> Problem
Can you rewrite the stretch of items from the line containing "Identify the location" through the line containing "pyautogui.click(x=639, y=562)" as a Markdown table with the columns Row and Line, giving each non-blank line its own numbered row?

> Listing
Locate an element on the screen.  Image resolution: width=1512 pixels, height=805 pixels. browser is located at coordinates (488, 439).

---

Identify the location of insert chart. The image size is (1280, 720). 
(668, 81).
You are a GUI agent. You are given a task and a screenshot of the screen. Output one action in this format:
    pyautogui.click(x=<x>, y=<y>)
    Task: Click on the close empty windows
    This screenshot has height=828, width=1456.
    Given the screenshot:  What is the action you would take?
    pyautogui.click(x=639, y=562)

---

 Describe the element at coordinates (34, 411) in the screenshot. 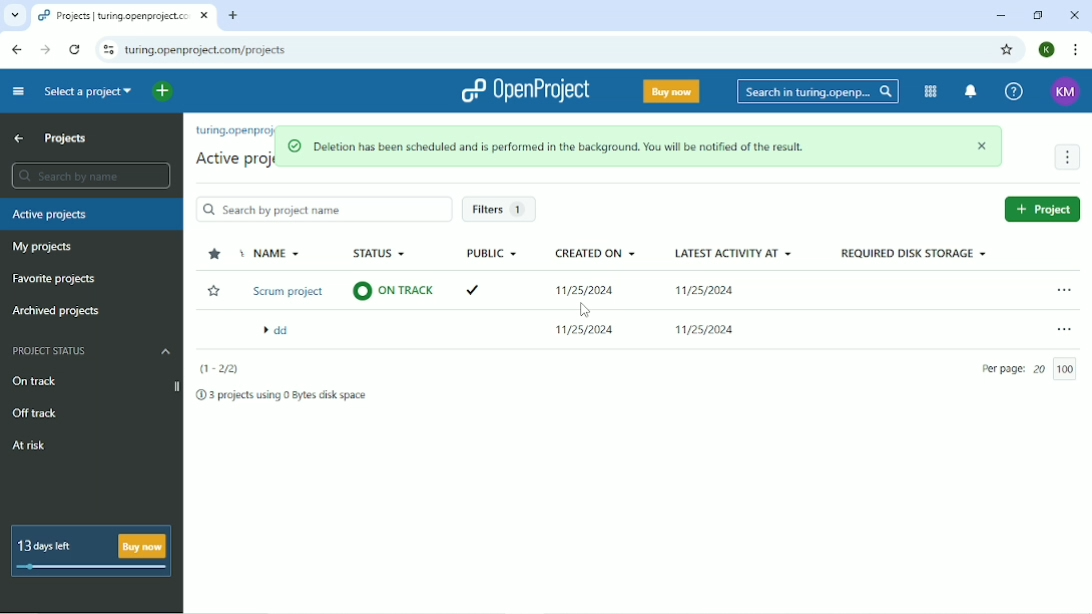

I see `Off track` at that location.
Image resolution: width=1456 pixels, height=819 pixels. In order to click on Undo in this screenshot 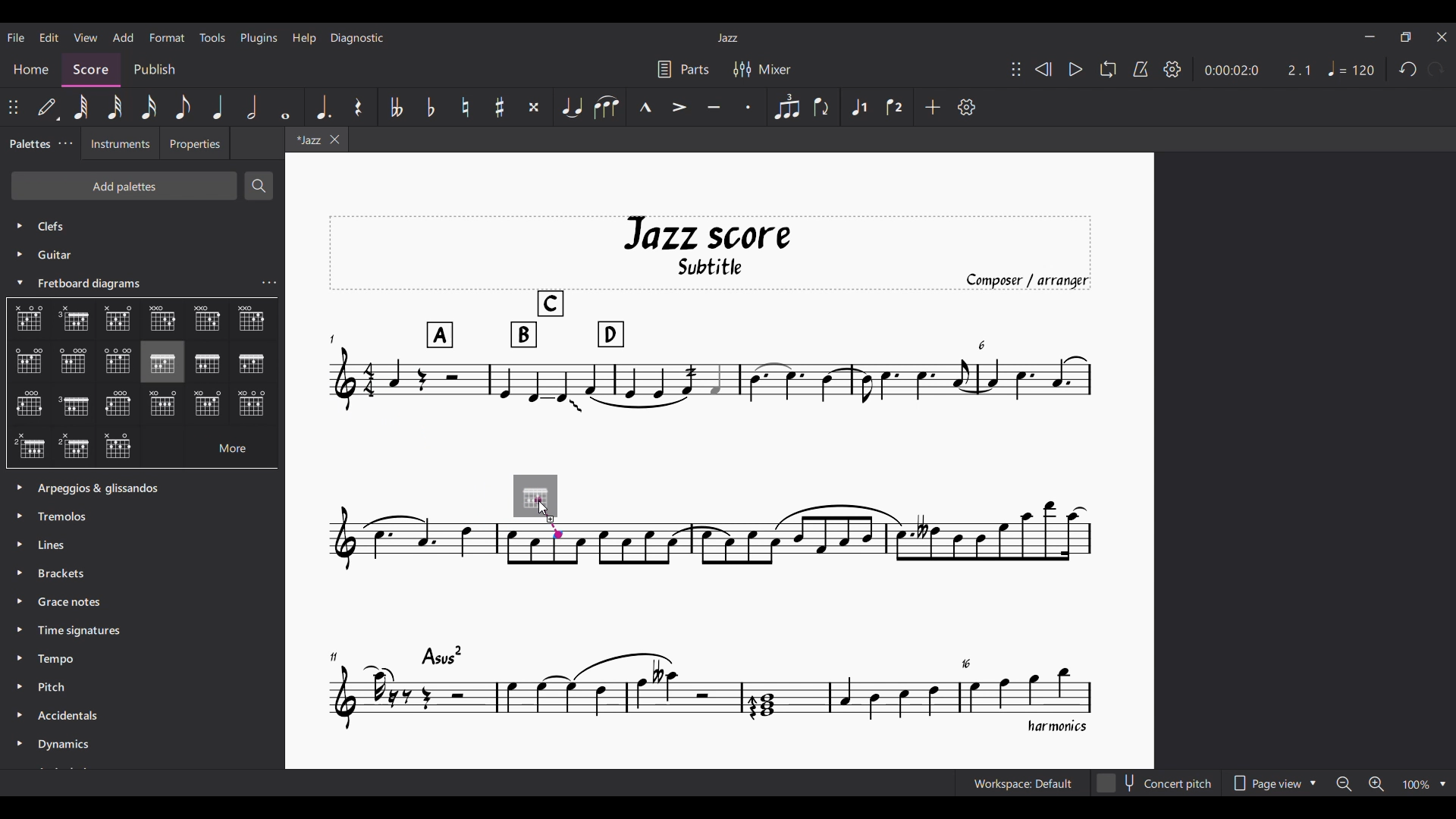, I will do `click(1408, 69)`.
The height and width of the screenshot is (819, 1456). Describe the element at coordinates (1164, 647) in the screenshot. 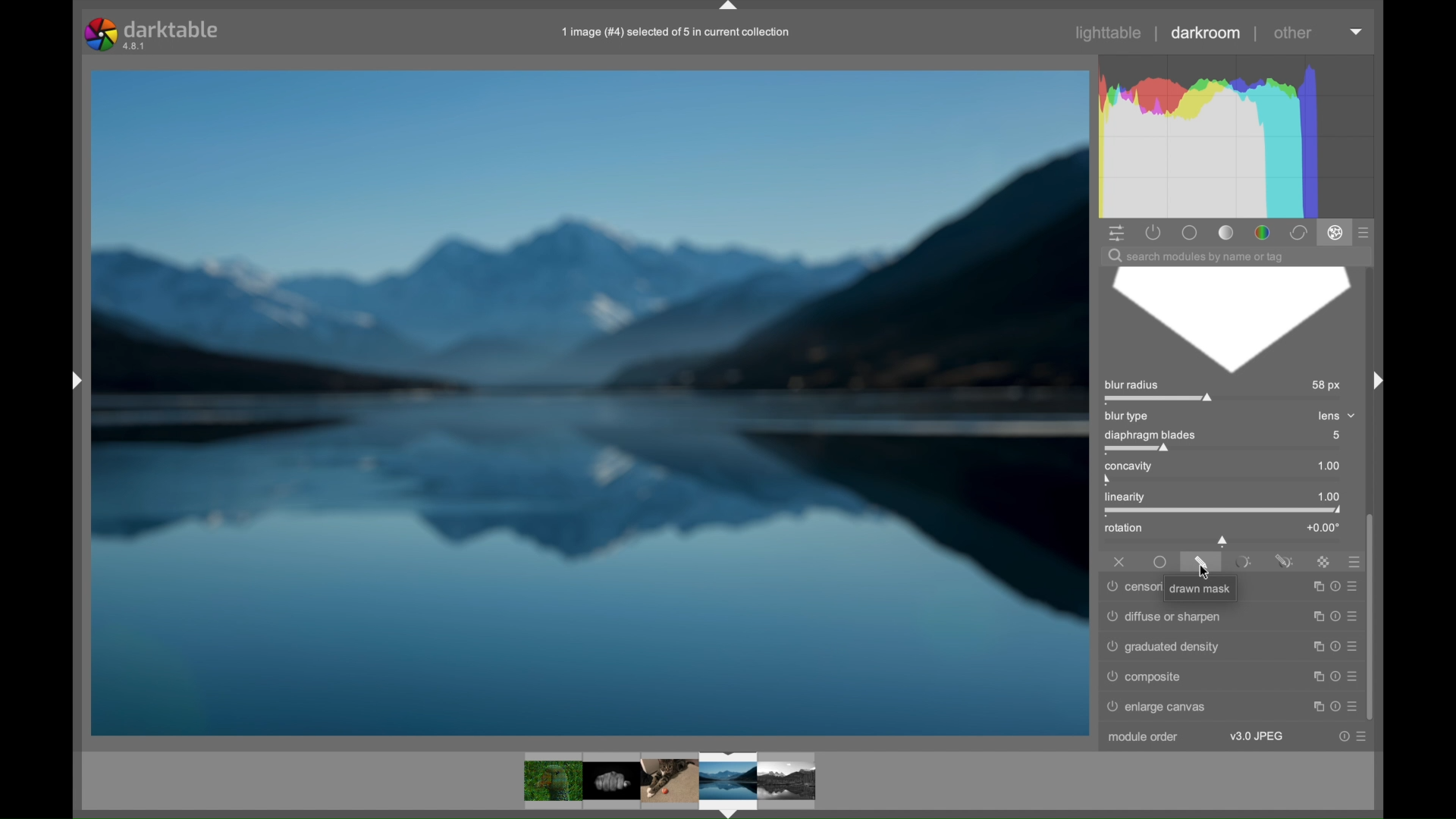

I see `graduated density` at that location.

> Answer to the problem
| Row | Line |
|---|---|
| 1 | Identify the location of insert chart. The image size is (1280, 720).  |
| 2 | (668, 81). |
| 3 | You are a GUI agent. You are given a task and a screenshot of the screen. Output one action in this format: |
| 4 |     pyautogui.click(x=<x>, y=<y>) |
| 5 |     Task: Click on the close empty windows |
| 6 |     This screenshot has height=828, width=1456. |
| 7 |     Given the screenshot:  What is the action you would take? |
| 8 |     pyautogui.click(x=639, y=562) |